Document text |

Six Rules for a Memorable First Meeting

So you’ve made yourself get out there and go to some networking meetings. Good for you! But are you concerned because you didn’t walk away with a meeting already set up? The good news is you stepped out of your comfort zone and made contacts; the bad news is that you may not know what to do next. How do you reach out to set up that first meeting?

Here are six simple rules to make sure your first encounters are meetings your network will attend and remember.

Rule Number One

The first thing to remember is this: don’t push for the first meeting while you’re out networking. Too many times, we go out with the intention of meeting people and we want to make sure we get face time with them. We want to make a deal, confirm the sale, convert them, or whatever it is we’re trying to do.

The trouble is that when you try to set up a time and place for a meeting right on the spot, it can be very off-putting. People don’t so much go to networking events to make plans or set up meetings as they do to meet and connect with people.

Items |
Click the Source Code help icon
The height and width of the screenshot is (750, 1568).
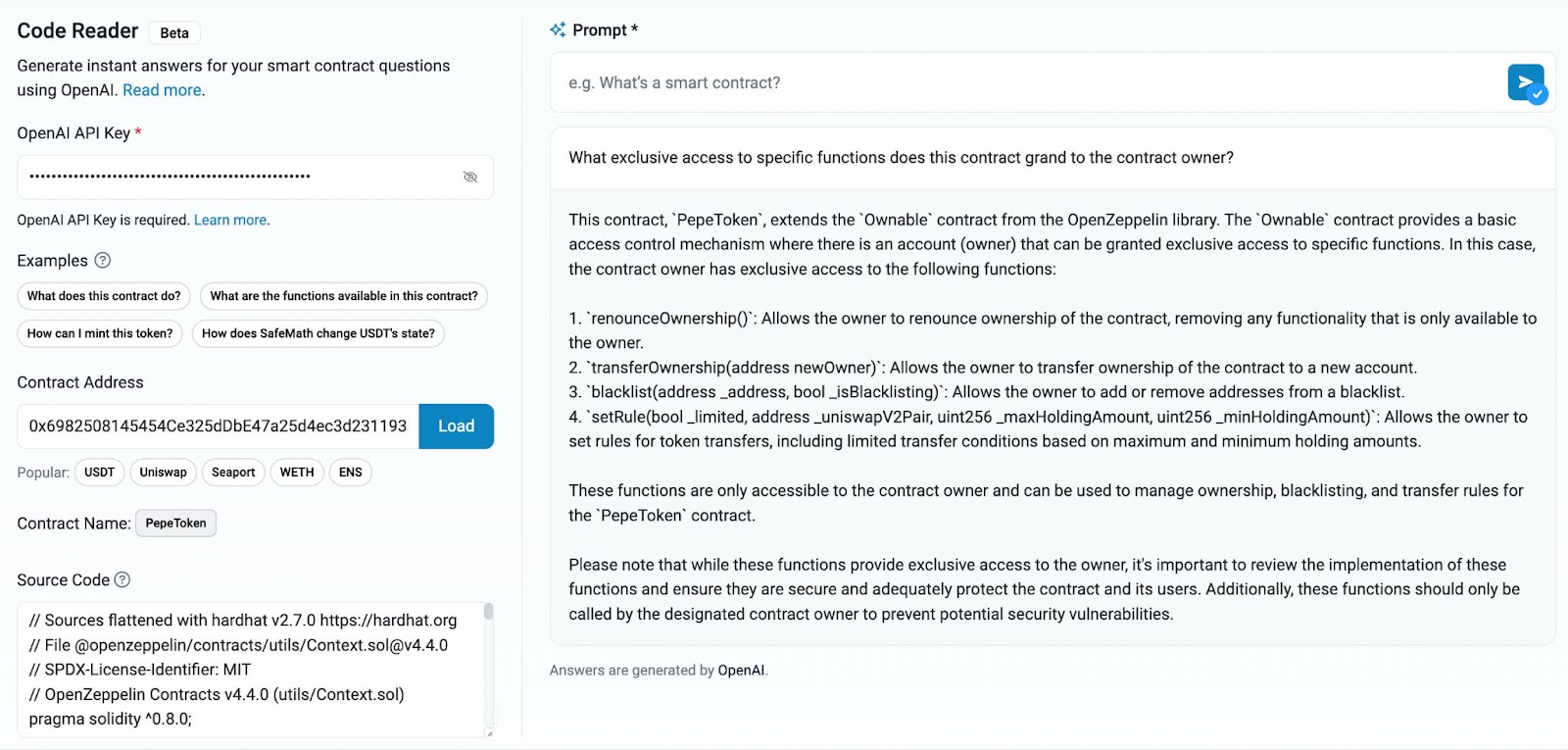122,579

---

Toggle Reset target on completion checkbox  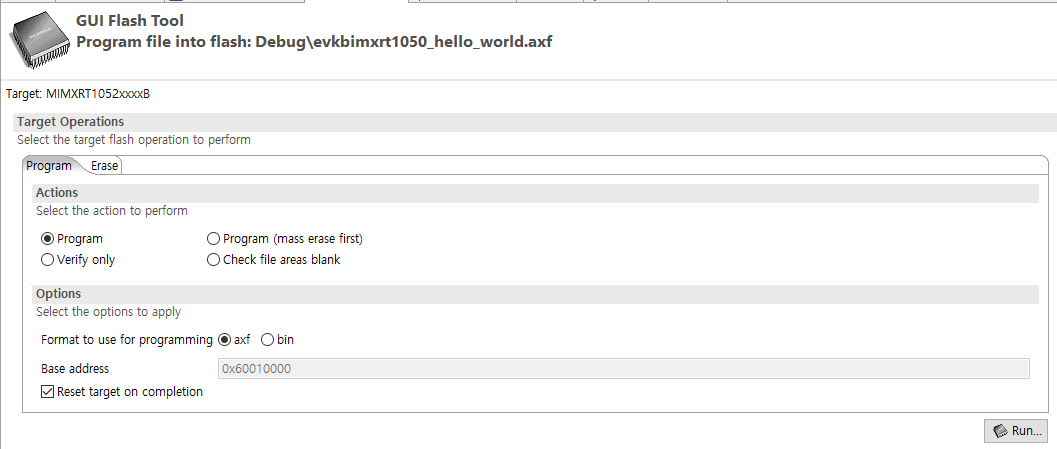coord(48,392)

What you are asked to do |
Answer these questions about the article on first meetings:
1. How many rules does the article promise to give?
2. What does Rule Number One say not to push for while you're out networking?
3. According to the article, what do people mainly go to networking events to do?

Correct output |
1. Six.
2. The first meeting.
3. To meet and connect with people.